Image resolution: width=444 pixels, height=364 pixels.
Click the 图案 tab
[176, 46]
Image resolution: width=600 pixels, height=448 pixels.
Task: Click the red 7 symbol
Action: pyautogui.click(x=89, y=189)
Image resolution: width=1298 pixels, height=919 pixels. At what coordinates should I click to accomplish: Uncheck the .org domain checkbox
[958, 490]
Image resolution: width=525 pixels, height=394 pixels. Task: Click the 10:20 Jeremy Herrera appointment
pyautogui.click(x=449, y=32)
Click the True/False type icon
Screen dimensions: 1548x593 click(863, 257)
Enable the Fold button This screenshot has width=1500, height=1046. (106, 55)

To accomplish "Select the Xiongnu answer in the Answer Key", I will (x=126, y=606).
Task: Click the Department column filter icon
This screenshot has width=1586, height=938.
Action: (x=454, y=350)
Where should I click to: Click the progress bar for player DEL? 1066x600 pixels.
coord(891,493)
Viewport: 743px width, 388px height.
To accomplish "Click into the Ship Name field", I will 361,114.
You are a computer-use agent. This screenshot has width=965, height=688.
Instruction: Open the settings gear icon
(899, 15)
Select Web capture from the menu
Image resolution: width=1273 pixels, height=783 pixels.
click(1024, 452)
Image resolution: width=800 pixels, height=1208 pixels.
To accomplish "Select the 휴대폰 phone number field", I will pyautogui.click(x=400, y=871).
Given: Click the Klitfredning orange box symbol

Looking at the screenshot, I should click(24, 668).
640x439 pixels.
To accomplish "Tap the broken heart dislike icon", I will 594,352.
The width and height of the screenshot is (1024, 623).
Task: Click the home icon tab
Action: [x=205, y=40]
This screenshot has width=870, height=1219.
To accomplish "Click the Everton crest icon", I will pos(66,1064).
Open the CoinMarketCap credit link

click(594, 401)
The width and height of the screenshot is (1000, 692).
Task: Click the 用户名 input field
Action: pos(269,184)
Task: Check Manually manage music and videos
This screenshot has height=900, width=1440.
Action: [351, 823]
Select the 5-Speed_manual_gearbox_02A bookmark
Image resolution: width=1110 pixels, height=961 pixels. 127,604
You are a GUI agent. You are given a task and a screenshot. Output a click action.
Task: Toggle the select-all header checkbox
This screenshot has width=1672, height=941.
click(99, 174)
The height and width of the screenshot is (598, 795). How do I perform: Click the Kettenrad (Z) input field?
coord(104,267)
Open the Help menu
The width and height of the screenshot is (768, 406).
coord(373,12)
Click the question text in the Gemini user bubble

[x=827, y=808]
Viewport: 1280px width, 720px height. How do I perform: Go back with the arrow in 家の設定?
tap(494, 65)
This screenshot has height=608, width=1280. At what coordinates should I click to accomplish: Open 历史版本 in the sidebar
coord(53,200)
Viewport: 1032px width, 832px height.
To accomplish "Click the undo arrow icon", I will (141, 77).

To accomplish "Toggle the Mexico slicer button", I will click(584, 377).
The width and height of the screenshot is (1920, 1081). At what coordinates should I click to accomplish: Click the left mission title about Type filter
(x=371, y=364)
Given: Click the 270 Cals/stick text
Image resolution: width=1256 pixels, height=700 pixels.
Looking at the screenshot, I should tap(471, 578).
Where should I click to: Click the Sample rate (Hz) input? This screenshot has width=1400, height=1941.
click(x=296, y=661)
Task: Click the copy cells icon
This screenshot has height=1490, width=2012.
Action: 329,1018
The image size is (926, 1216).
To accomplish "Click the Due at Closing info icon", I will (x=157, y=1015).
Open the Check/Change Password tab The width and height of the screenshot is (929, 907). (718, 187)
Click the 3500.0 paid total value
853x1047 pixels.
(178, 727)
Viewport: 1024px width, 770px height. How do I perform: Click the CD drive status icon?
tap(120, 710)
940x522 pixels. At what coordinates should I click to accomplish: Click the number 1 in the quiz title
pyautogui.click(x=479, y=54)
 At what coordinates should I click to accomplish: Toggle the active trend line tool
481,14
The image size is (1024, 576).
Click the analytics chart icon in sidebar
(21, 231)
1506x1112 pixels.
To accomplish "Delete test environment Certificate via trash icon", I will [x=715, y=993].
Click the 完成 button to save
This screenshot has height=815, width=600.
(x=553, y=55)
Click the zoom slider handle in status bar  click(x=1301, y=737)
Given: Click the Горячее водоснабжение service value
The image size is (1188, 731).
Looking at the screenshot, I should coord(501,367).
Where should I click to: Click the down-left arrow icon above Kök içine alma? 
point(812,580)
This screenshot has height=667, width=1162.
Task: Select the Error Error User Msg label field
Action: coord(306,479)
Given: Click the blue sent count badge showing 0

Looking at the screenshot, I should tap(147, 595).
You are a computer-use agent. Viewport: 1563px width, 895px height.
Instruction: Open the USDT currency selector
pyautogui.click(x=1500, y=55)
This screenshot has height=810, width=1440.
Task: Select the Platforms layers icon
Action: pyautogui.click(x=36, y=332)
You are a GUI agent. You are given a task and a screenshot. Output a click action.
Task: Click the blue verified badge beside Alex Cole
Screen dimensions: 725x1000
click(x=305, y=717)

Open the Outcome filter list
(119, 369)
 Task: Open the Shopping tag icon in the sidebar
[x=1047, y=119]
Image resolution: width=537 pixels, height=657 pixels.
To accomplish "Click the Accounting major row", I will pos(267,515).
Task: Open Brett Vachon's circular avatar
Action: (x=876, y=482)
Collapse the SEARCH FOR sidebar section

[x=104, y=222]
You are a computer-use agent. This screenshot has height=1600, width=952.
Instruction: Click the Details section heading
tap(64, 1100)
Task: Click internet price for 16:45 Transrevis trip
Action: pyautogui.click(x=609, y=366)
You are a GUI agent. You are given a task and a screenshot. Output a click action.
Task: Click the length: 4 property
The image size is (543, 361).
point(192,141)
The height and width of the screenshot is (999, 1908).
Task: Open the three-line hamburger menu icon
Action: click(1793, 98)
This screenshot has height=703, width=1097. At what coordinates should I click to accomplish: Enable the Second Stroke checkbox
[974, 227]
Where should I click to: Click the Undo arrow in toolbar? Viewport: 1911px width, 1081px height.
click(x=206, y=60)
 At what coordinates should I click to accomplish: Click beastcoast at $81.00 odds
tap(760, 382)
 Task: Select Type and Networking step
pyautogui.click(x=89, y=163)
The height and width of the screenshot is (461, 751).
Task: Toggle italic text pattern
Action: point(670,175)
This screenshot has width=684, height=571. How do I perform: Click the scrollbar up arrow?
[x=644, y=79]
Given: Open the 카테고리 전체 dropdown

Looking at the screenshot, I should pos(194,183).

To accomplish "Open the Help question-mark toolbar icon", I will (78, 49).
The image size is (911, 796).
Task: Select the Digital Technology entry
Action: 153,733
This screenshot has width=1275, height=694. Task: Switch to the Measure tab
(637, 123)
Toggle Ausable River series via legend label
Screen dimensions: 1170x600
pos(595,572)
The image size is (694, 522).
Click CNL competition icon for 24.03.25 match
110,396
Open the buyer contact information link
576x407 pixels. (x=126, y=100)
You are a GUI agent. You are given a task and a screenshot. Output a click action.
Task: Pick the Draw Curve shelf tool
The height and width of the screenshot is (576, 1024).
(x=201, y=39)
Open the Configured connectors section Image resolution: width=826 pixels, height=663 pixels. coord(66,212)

_ _ _ _

▶ Try it
The response should be the lines from the one containing "Open the buyer contact information link" through the last line of the data, set down exactly and with no other line.

▶ Answer box
Open the buyer contact information link
576x407 pixels. (x=126, y=100)
You are a GUI agent. You are given a task and a screenshot. Output a click action.
Task: Pick the Draw Curve shelf tool
The height and width of the screenshot is (576, 1024).
(x=201, y=39)
Open the Configured connectors section Image resolution: width=826 pixels, height=663 pixels. coord(66,212)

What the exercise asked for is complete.